Yu Fengchao, Li Ning, Yu Weichuan
Division of Biomedical Engineering, The Hong Kong University of Science and Technology, Hong Kong, China.
Division of Life Science, The Hong Kong University of Science and Technology, Hong Kong, China.
BMC Bioinformatics. 2016 May 20;17(1):217. doi: 10.1186/s12859-016-1073-y.
Chemical cross-linking combined with mass spectrometry (CX-MS) is a high-throughput approach to studying protein-protein interactions. The number of peptide-peptide combinations grows quadratically with respect to the number of proteins, resulting in a high computational complexity. Widely used methods including xQuest (Rinner et al., Nat Methods 5(4):315-8, 2008; Walzthoeni et al., Nat Methods 9(9):901-3, 2012), pLink (Yang et al., Nat Methods 9(9):904-6, 2012), ProteinProspector (Chu et al., Mol Cell Proteomics 9:25-31, 2010; Trnka et al., 13(2):420-34, 2014) and Kojak (Hoopmann et al., J Proteome Res 14(5):2190-198, 2015) avoid searching all peptide-peptide combinations by pre-selecting peptides with heuristic approaches. However, pre-selection procedures may cause missing findings. The most intuitive approach is searching all possible candidates. A tool that can exhaustively search a whole database without any heuristic pre-selection procedure is therefore desirable.
We have developed a cross-linked peptides identification tool named ECL. It can exhaustively search a whole database in a reasonable period of time without any heuristic pre-selection procedure. Tests showed that searching a database containing 5200 proteins took 7 h. ECL identified more non-redundant cross-linked peptides than xQuest, pLink, and ProteinProspector. Experiments showed that about 30 % of these additional identified peptides were not pre-selected by Kojak. We used protein crystal structures from the protein data bank to check the intra-protein cross-linked peptides. Most of the distances between cross-linking sites were smaller than 30 Å.
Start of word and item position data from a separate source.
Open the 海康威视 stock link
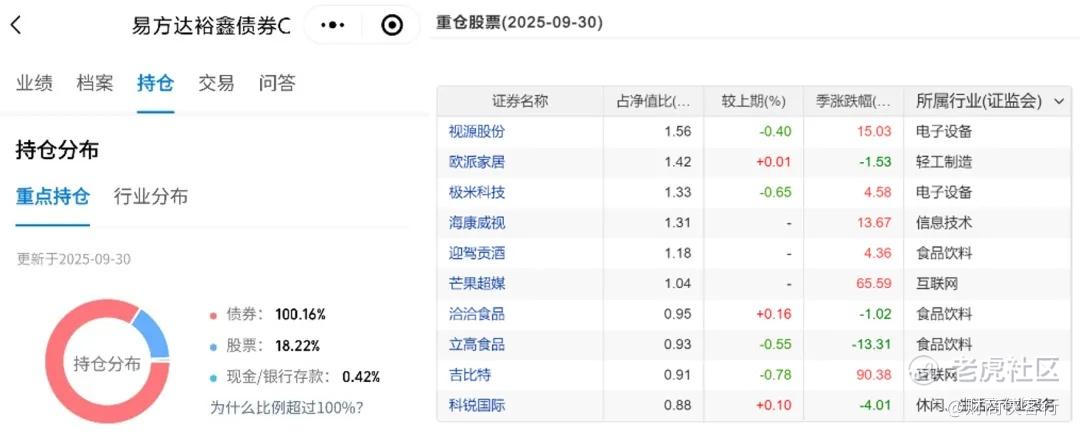 477,222
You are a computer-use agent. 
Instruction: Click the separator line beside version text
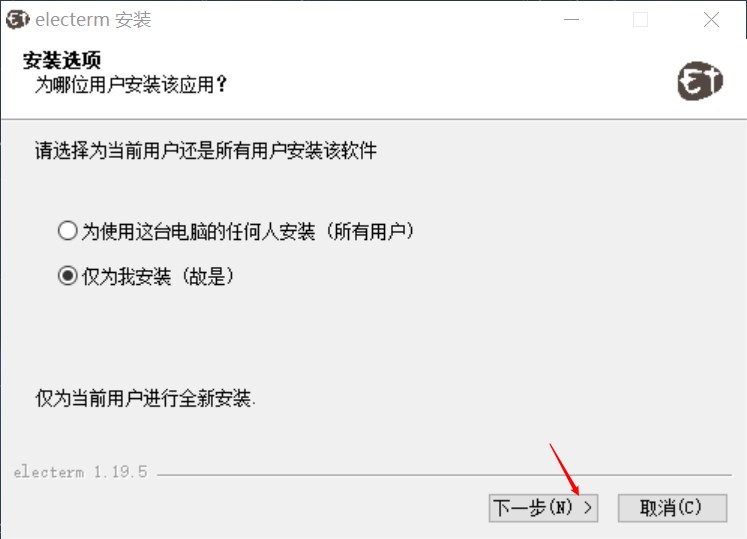444,475
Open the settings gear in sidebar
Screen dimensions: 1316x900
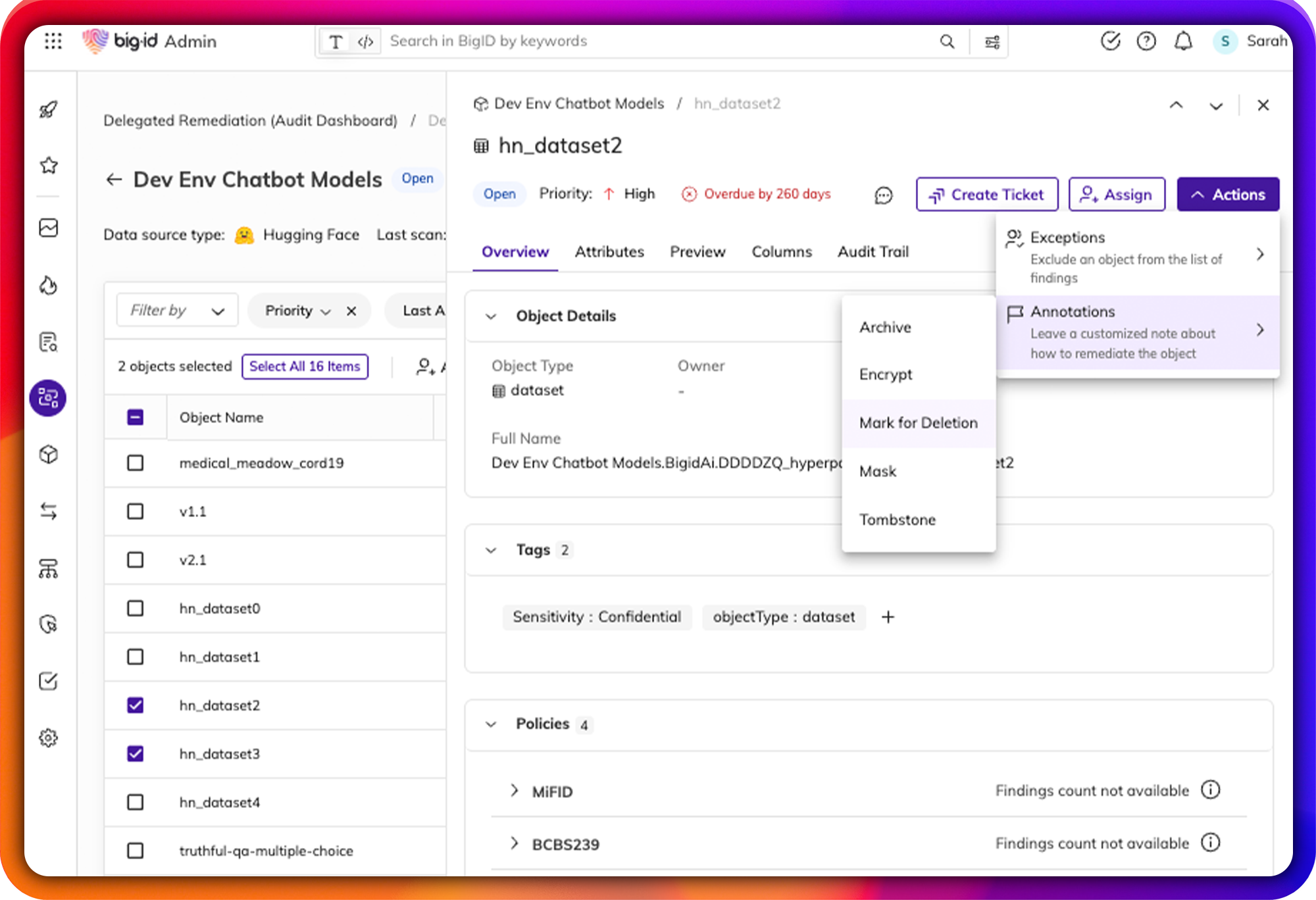tap(49, 738)
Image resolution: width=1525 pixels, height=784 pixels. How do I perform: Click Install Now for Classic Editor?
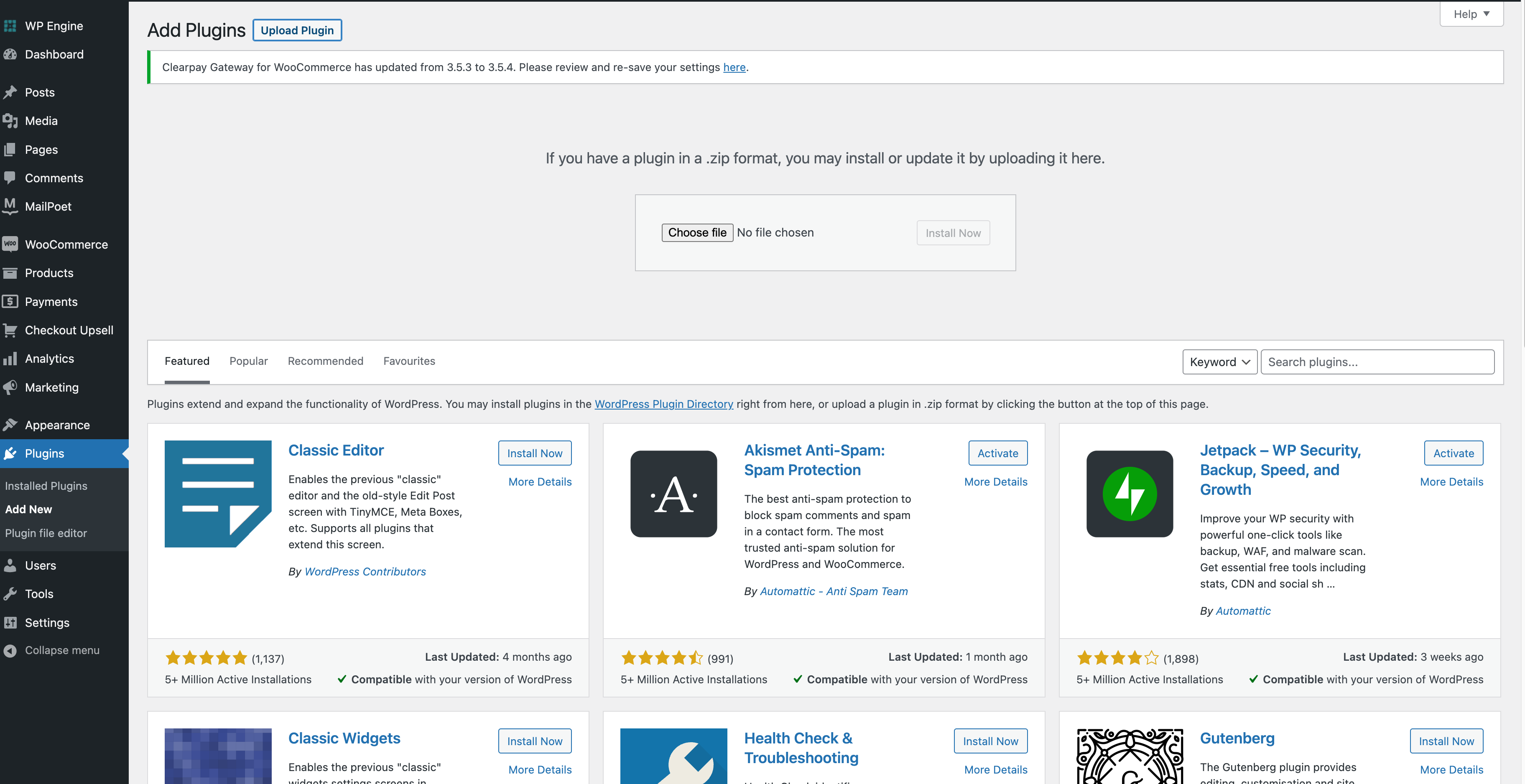click(x=534, y=453)
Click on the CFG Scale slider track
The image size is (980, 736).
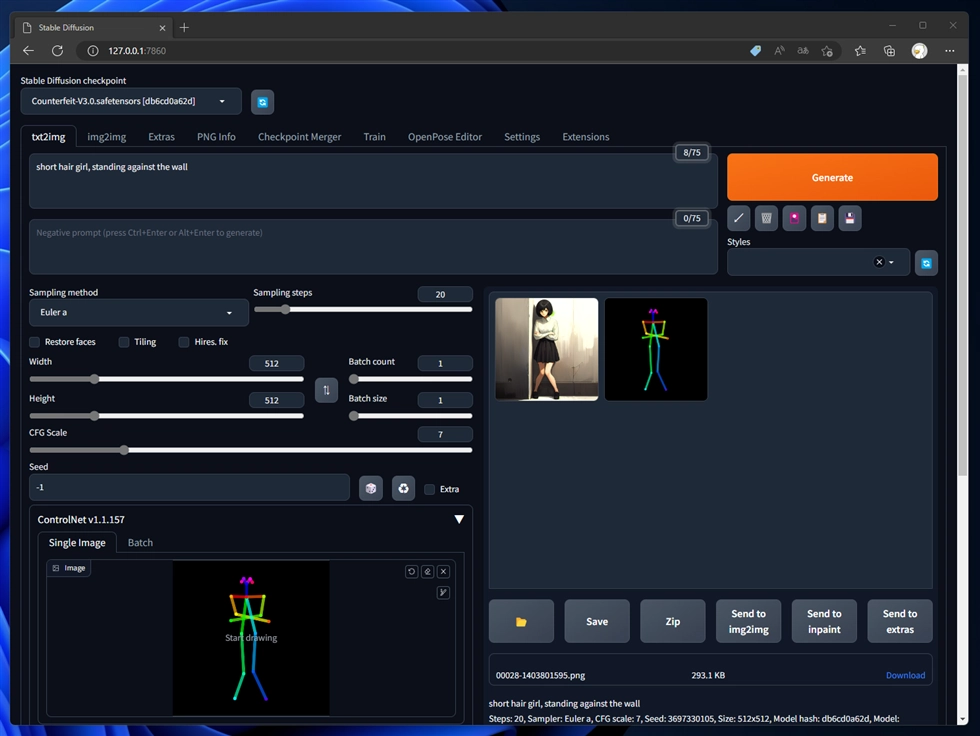pyautogui.click(x=250, y=450)
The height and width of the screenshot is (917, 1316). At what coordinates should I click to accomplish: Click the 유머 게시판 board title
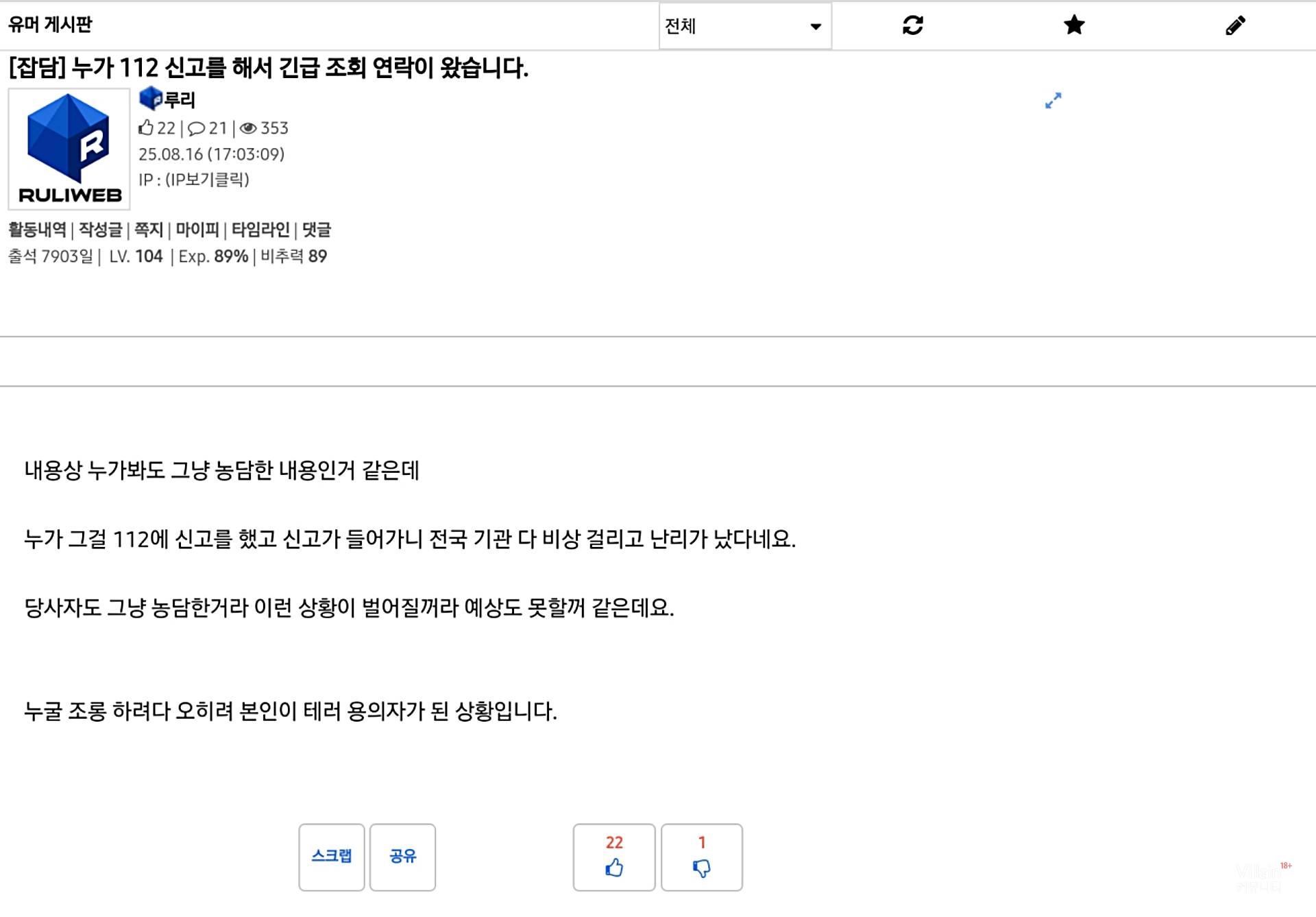click(x=50, y=25)
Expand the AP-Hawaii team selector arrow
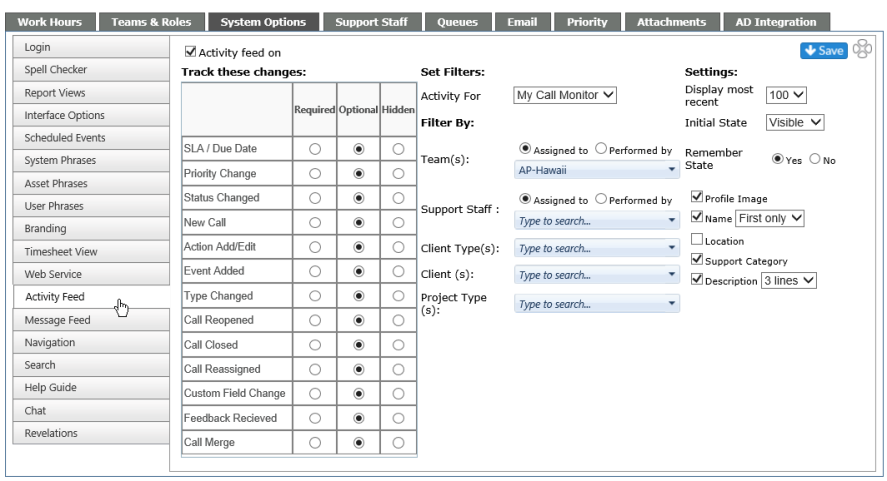This screenshot has height=481, width=887. pos(671,170)
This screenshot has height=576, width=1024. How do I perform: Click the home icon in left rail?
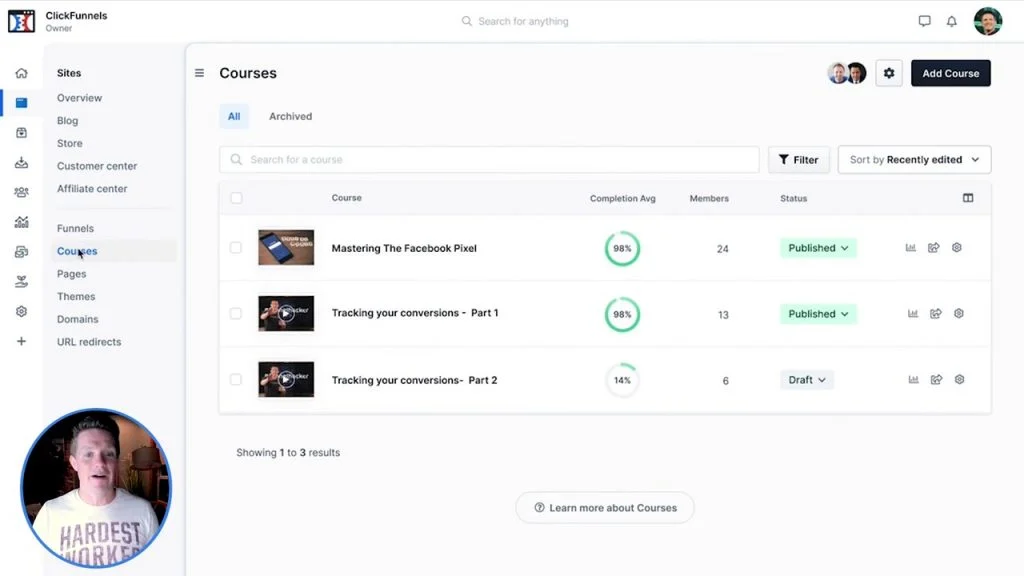click(21, 73)
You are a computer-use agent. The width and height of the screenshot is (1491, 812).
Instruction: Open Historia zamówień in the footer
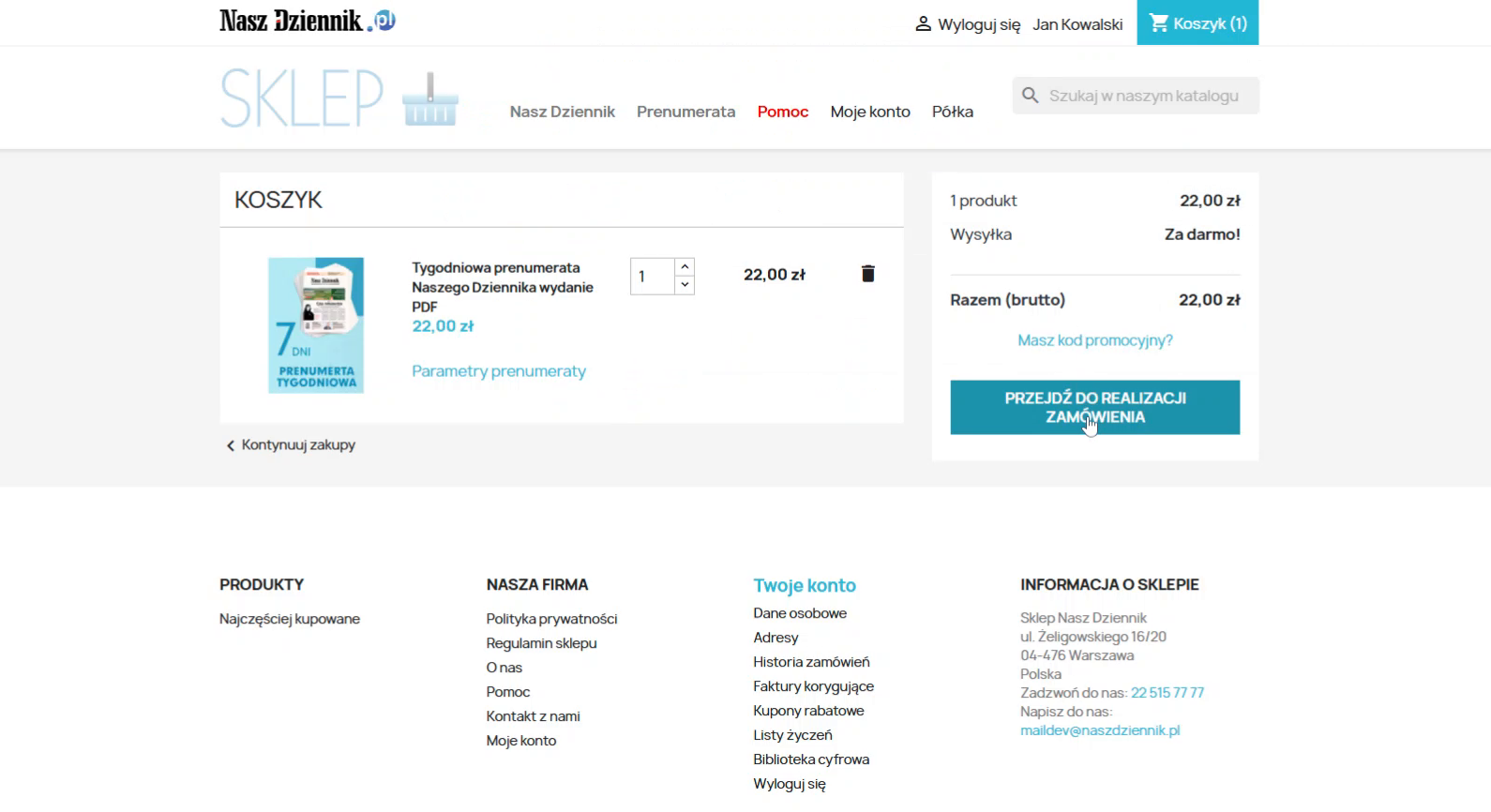[811, 662]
To the best of our knowledge, ECL is the first tool that can exhaustively search all candidates in cross-linked peptides identification. The experiments showed that ECL could identify more peptides than xQuest, pLink, and ProteinProspector. A further analysis indicated that some of the additional identified results were thanks to the exhaustive search.
化学交联结合质谱分析(CX-MS)是一种研究蛋白质-蛋白质相互作用的高通量方法。肽-肽组合的数量相对于蛋白质数量呈二次方增长,导致计算复杂度很高。广泛使用的方法包括xQuest(Rinner等人,《自然方法》5(4):315 - 8,2008年;Walzthoeni等人,《自然方法》9(9):901 - 3,2012年)、pLink(Yang等人,《自然方法》9(9):904 - 6,2012年)、ProteinProspector(Chu等人,《分子细胞蛋白质组学》9:25 - 31,2010年;Trnka等人,13(2):420 - 34,2014年)和Kojak(Hoopmann等人,《蛋白质组研究杂志》14(5):2190 - 198,2015年),它们通过启发式方法预先选择肽段来避免搜索所有肽-肽组合。然而,预选择程序可能会导致遗漏发现。最直观的方法是搜索所有可能的候选者。因此,需要一种能够在不进行任何启发式预选择程序的情况下详尽搜索整个数据库的工具。
我们开发了一种名为ECL的交联肽鉴定工具。它能够在合理的时间内详尽搜索整个数据库,而无需任何启发式预选择程序。测试表明,搜索一个包含5200种蛋白质的数据库需要7小时。ECL鉴定出的非冗余交联肽比xQuest、pLink和ProteinProspector更多。实验表明,这些额外鉴定出的肽中约30%未被Kojak预先选择。我们使用蛋白质数据库中的蛋白质晶体结构来检查蛋白质内的交联肽。交联位点之间的大多数距离小于30埃。
据我们所知,ECL是第一种能够在交联肽鉴定中详尽搜索所有候选者的工具。实验表明,ECL能够比xQuest、pLink和ProteinProspector鉴定出更多的肽段。进一步分析表明,一些额外鉴定出的结果得益于详尽搜索。